M432: Utility Routines for Character String Parsing and Construction

Author(s): J. Zoll Library: KERNLIB
Submitter: Submitted: 02.06.1989
Language: Fortran Revised: 01.04.1994

The routines of this package analyse and manipulate Fortran CHARACTER strings.

Structure:

SUBROUTINE and FUNCTION subprograms
User Entry Names:
CKRACK, CCOPYL, CCOPYR, CCOPIV, CCOSUB, CENVIR, CFILL, CLEFT,
CRIGHT, CSQMBL, CSQMCH, CLTOU, CUTOL, CSETDI, CSETHI, CSETOI,
CSETVI, CSETVM, CTRANS, ICDECI, ICHEXI, ICOCTI, ICEQU, ICFIND,
ICFILA, ICFMUL, ICFNBL, ICLOC, ICLOCL, ICLOCU, ICLUNS, ICNEXT,
ICNTH, ICNTHL, ICNTHU, ICINQ, ICINQL, ICINQU, ICNUM, ICNUMA,
ICNUMU, ICTYPE, LNBLNK, NCDECI, NCHEXI, NCOCTI

COMMON Block Names and Lengths: /SLATE/ 40
Summary:
CALL CKRACK Read integer or real number from character
CALL CCOPYL Copy string, left shift allowed if overlap
CALL CCOPYR Copy string, right shift allowed if overlap
CALL CCOPIV Copy string, with characters front-to-back
CALL CCOSUB Copy string, replacing a token by text
CALL CENVIR Copy string, replacing environment variables
CALL CFILL Fill
CALL CLEFT Left justify
CALL CRIGHT Right justify
CALL CSQMBL Squeeze multiple blanks
CALL CSQMCH Squeeze multiple character
CALL CLTOU Convert low to up
CALL CUTOL Convert up to low
CALL CSETDI Set decimal integer to character
CALL CSETHI Set hexadecimal integer to character
CALL CSETOI Set octal integer to character
CALL CSETVI Set a vector of integers to character
CALL CSETVM Set a series of generated integers to character
CALL CTRANS Character translation
IX = ICDECI Read decimal integer from character
IX = ICHEXI Read hexadecimal integer from character
IX = ICOCTI Read octal integer from character
IX = ICEQU Compare two strings for equality
JX = ICFIND Find first occurrence, single
JX = ICFILA Find last occurrence, single
JX = ICFMUL Find first occurrence, multiple
JX = ICFNBL Find first non-blank

continue:
JX = ICLOC Locate case sensitive
JX = ICLOCL Locate case insensitive, up to low
JX = ICLOCU Locate case insensitive, low to up
JX = ICLUNS Locate unseen characters
JX = ICNEXT Delimit next word
JX = ICNTH Identify choice case sensitive
JX = ICNTHL Identify choice case insensitive, up to low
JX = ICNTHU Identify choice case insensitive, low to up
JX = ICINQ Inquire presence in a list, case sensitive
JX = ICINQL Inquire presence in a list, case insensitive, up to low
JX = ICINQU Inquire presence in a list, case insensitive, low to up
JX = ICNUM Verify numeric
JX = ICNUMA Verify alpha-numeric
JX = ICNUMU Verify alpha-numeric or underscore
JX = ICTYPE Identify type
NX = LNBLNK Find last non-blank character
IX = NCDECI Read decimal integer from character
IX = NCHEXI Read hexadecimal integer from character
IX = NCOCTI Read octal integer from character

Usage:

General Remarks:
For what follows, let the CHARACTER variable LINE contain a string of n characters assuming the following declaration:

       CHARACTER LINE*(n),COL(n)*1
       EQUIVALENCE(LINE,COL)
thus COL(j) is the j-th character LINE(j:j). A sub-string of LINE is specified by JL and JR, where COL(JL) is the first or left-most, and COL(JR) is the last or right-most character.
    COMMON /SLATE/ ND,NE,NF,NG,NUM(2),DUMMY(34)
returns certain search parameters, which are set by some of the routines.
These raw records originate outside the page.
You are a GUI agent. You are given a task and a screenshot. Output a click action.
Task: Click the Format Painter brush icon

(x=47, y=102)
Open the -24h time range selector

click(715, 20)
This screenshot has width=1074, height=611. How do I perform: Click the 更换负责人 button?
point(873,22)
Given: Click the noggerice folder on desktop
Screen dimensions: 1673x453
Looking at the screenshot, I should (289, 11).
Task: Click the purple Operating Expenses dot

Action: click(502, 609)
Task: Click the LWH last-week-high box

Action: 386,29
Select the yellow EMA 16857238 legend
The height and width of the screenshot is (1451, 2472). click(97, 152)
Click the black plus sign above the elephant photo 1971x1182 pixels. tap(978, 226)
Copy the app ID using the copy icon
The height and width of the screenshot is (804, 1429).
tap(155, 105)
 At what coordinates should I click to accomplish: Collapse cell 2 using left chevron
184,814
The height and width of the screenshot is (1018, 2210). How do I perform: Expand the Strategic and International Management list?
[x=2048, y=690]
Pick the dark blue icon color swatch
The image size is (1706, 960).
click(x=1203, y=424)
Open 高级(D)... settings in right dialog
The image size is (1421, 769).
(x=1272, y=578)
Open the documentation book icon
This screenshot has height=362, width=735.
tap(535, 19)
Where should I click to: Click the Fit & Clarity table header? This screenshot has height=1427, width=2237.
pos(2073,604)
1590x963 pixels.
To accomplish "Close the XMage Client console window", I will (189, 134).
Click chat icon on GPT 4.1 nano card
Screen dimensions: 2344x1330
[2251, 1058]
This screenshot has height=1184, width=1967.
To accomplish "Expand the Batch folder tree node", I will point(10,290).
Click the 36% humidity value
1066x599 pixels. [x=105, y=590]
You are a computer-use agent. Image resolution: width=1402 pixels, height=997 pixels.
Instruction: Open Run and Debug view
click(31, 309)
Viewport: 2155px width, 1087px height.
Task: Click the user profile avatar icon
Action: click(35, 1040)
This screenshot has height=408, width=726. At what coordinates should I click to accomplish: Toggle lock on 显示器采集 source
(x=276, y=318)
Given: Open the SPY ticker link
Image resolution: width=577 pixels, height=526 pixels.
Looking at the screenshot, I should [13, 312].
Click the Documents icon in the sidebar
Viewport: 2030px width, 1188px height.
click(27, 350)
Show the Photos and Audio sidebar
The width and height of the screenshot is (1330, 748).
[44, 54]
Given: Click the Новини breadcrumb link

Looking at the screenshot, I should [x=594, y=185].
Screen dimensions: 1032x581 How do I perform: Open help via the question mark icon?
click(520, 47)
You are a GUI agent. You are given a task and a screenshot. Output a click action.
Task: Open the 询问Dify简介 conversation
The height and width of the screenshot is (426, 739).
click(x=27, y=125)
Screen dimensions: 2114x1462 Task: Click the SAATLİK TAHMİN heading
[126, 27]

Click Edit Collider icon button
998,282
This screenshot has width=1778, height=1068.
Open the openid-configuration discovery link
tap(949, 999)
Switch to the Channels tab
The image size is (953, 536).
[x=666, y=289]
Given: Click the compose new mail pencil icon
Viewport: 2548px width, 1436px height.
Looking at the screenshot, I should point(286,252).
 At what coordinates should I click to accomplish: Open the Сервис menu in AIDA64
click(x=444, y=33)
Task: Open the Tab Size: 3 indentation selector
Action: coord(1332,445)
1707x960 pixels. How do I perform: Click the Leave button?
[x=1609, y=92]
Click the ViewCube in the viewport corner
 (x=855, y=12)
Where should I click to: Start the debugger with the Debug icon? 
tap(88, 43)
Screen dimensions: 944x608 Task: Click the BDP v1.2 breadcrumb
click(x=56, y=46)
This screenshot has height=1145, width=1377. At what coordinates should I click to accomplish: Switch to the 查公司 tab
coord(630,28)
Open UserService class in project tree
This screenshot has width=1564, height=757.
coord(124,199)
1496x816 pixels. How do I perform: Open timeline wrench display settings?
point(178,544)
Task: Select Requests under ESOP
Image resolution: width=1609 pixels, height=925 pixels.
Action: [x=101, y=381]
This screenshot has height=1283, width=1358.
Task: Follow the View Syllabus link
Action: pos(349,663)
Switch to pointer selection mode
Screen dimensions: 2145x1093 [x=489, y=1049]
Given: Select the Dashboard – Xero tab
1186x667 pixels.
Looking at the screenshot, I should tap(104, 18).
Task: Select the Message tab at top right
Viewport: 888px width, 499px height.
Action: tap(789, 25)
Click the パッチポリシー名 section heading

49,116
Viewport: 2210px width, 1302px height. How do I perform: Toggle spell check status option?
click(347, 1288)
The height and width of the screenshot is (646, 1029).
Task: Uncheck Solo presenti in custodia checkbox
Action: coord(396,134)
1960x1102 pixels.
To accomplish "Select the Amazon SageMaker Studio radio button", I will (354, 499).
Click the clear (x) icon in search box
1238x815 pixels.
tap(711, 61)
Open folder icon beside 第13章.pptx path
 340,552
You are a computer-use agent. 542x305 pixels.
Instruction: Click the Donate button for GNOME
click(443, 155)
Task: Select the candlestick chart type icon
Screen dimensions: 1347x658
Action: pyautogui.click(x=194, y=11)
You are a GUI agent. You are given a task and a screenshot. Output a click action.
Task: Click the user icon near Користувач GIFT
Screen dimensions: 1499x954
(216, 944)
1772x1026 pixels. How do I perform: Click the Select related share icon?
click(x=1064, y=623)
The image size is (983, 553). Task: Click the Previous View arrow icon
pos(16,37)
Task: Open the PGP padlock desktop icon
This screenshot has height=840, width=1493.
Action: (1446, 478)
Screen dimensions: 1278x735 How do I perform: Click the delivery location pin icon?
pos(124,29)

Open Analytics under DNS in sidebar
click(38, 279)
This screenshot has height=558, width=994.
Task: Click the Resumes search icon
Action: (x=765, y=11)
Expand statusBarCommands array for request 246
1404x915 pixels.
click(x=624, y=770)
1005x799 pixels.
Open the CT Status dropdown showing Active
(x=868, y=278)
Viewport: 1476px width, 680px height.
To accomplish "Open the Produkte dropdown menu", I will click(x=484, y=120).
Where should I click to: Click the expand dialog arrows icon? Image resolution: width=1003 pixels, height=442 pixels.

The types of all variables and functions follow from the Fortran default typing convention, except that LINE, COL, and variables starting with the letters CH are of type CHARACTER.
Convention
Typing rules for data to be interpreted by CKRACK:

Binary:
String of zeros or ones prefixed by #B or #b.
Octal:
String of octal digits prefixed by #0 or #O or #o.
Hex:
String of hexadecimal digits prefixed by #X or #x.
Integer:
String of decimal digits optionally prefixed by + or -.
Real:
[+|-] [int] [.] [fract] [E] [+|-] [exp]
tex2html_wrap744
Double:
[+|-] [int] [.] [fract] D [+|-] [exp]
the letter D (or d) must be present.

Read integer or real number from character:

    CALL CKRACK(LINE,JL,JR,IFLD)
reads the number whose character representation starts with the first non-blank character at or after COL(JL) and ends at COL(JR) or at the first blank after the number (normal termination), or at the first character after the number which cannot be part of it (special termination).

CKRACK detects the type of the number (bit-pattern, integer, real single, real double) from its representation. The typing rules for data to be interpreted by CKRACK are given in the note on the previous page.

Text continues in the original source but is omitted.